---------- Document segment ----------

But that he is so liable where a valid law provides for the tax, and the illegality of the particular assessment is owing to some error or omission of those charged with the execution of the law prior to the treasurer’s being called upon to act, that is, prior to the delivery of the duplicate to him, has never been held in Ohio, so far as we have been able to ascertain. Nor do we see, either upon principle or authority, why he should be liable in such a case, while the reasons for a contrary opinion seem to us quite satisfactory. He, like every one else, is bound to know the law, and if he seize property to pay a tax wholly unprovided for by law, or provided for only by an unconstitutional law, it is right that he should be held liable. There is as much reason in such a case for sustaining an action against him as against any other officer, and the taxpayer ought not to be remediless. But, on the other hand, he is not bound to know all the facts that have occurred, or omissions of duty that have taken place prior to the time fixed by the law when his duties in the premises commenced. He is not called upon to act until the duplicate is delivered to him, and when it is so delivered, duly certified and apparently legal on its face, the law requires him to collect the taxes therein assessed, and is as mandatory upon him as a writ of execution is to a sheriff, and ought, in general, to be an equal protection. In Taylor v. Alexander et al., 6 Ohio, 147, the court said : “ The principle is well established, that executive officers, being obliged to execute process, are protected in the rightful discharge of their duty, provided the process issued from a court or magistrate having jurisdiction of the subject-matter. And if the magistrate proceed unlawfully in issuing the *137process, he, and not the executive officer, will be liable for the in-» jury.”
*And, again: “ It does not comport with law or correct policy to permit an executive officer or those he commands as his posse to examine into the regularity of the proceedings of the court whose process they execute, or to confer upon them authority to proceed or forbear as they may judge best. The rule that holds them to know the extent of jurisdiction requires for its justification some legal subtlety, but rests on far different grounds from that urged by the plaintiff.”

----------

**Exercise set**
**A.** Translate this sentence from the opinion excerpt into Spanish: "There is as much reason in such a case for sustaining an action against him as against any other officer, and the taxpayer ought not to be remediless."
**B.** Answer these from the opinion excerpt:
(i) Until what happens is the treasurer not called upon to act?
(ii) What case, with its citation, does the court quote?
(iii) According to the quoted principle, who is liable for the injury if the magistrate proceeds unlawfully in issuing the process?
The lines that come next have nothing to do with the opinion excerpt.

---------- Dataset extract ----------

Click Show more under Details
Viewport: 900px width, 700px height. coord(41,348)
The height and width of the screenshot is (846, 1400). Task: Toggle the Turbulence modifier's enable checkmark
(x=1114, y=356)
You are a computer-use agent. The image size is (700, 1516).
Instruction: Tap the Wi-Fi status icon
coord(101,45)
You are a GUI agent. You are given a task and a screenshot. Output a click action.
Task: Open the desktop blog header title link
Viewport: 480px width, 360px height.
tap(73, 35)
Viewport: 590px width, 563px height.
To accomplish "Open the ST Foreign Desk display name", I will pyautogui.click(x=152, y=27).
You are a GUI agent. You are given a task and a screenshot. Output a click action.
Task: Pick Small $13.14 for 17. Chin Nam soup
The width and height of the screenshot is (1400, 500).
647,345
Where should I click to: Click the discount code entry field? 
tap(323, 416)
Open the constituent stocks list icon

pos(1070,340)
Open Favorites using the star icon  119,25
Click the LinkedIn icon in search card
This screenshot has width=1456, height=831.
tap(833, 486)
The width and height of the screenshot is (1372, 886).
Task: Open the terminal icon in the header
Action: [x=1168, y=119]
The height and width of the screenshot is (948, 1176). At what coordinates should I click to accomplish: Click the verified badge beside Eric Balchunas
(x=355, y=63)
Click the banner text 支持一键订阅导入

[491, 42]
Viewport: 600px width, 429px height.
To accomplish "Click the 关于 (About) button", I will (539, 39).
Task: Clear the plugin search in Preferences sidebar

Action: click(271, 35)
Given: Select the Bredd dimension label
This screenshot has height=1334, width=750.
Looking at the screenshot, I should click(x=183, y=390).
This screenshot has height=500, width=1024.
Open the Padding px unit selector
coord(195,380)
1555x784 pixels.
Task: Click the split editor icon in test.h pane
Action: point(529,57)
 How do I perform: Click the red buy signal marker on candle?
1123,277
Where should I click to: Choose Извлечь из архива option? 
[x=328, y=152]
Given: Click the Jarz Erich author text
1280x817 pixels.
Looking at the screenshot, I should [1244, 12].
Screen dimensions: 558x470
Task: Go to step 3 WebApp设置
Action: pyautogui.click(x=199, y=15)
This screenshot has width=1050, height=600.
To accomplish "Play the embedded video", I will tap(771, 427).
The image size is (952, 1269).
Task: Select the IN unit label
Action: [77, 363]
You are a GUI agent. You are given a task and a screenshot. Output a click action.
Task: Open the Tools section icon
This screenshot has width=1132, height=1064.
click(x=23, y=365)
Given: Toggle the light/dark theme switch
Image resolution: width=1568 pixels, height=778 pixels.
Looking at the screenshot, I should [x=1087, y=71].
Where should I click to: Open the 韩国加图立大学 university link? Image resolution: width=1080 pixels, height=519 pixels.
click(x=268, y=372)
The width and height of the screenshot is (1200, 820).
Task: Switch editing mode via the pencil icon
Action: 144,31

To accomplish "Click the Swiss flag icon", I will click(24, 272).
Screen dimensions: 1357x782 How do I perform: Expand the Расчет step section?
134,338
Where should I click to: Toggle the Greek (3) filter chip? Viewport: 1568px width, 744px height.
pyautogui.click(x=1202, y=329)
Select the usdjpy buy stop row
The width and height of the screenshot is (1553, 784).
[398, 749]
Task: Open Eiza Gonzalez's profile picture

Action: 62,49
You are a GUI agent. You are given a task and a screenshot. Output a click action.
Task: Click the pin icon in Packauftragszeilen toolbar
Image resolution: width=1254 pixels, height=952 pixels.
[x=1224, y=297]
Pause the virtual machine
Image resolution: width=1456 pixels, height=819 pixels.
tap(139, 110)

----------

**Results in order**
**A.** Hay tanta razón en tal caso para sostener una acción contra él como contra cualquier otro funcionario, y el contribuyente no debe quedar sin recurso.

**B.**
(i) Until the duplicate is delivered to him.
(ii) Taylor v. Alexander et al., 6 Ohio, 147.
(iii) The magistrate, not the executive officer.